Who wants a simple phone? I browse the web, play music, take pictures, upload pictures, use Fring (connects to MSN and Skype for me), 2 gmail accounts and the work email via Mail for Exchange (plus contacts, calendar etc), Google Maps.... what can't it do is a better idea? I barely check my gmail accounts from a PC, its faster to do it on the phone. It connects to my bluetooth headset when at clients (handsfree), connects to car radios, connects to my GPS while on the bike...

Oh, I can also send and receive txts and phone calls... cool huh? :woohoo:

Ixion
10th June 2009, 15:29
Pah, you've obviously got a crappy phone. My Nokia E71 adds voice tags to every single contact, automatically. Say it at the prompt, and it will dial it.
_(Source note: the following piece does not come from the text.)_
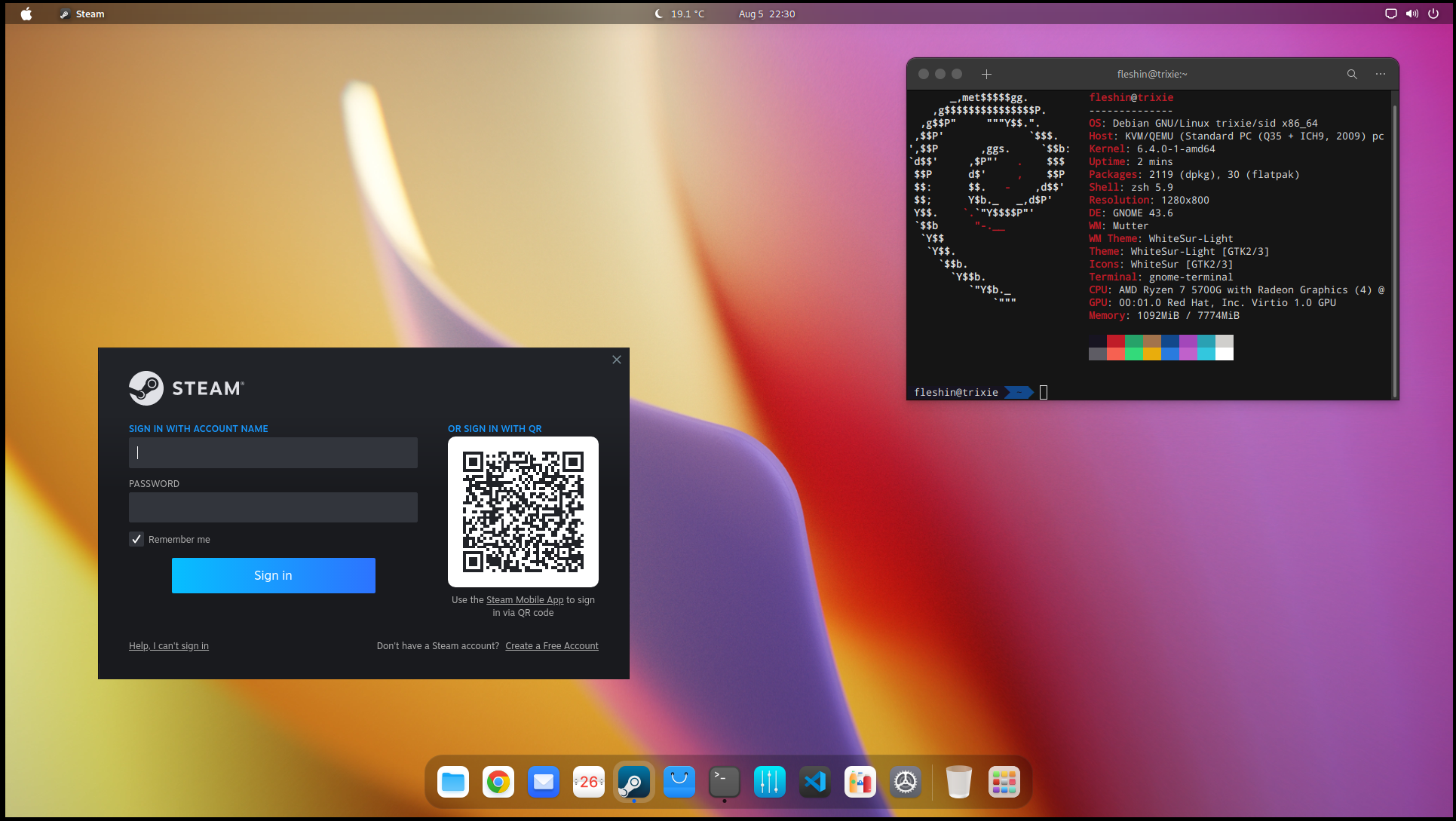Open the Trash in the dock
This screenshot has height=821, width=1456.
point(958,782)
Prezactly so. In *theory* it works. In practice it's crap. You have to know the exact name. And if you've abbreviated it, you're shit out of luck. It should be able to figure out my abbreviations. I can, so it can't be hard. And you just try getting it to do something more than a voice call! And who makes voice calls these days ? How do you send a voice commanded txt through your phone? In *theory* "Text (insert name here)" on mine is supposed to. Hah! Let alone "open Google maps and goto current location' Nine times out of ten all you get is "please repeat" message recorded by some chick with a ghastly voice who obviously totally desparately needs to be rooted by an elephant that's been away at sea for the last three months. It's crap.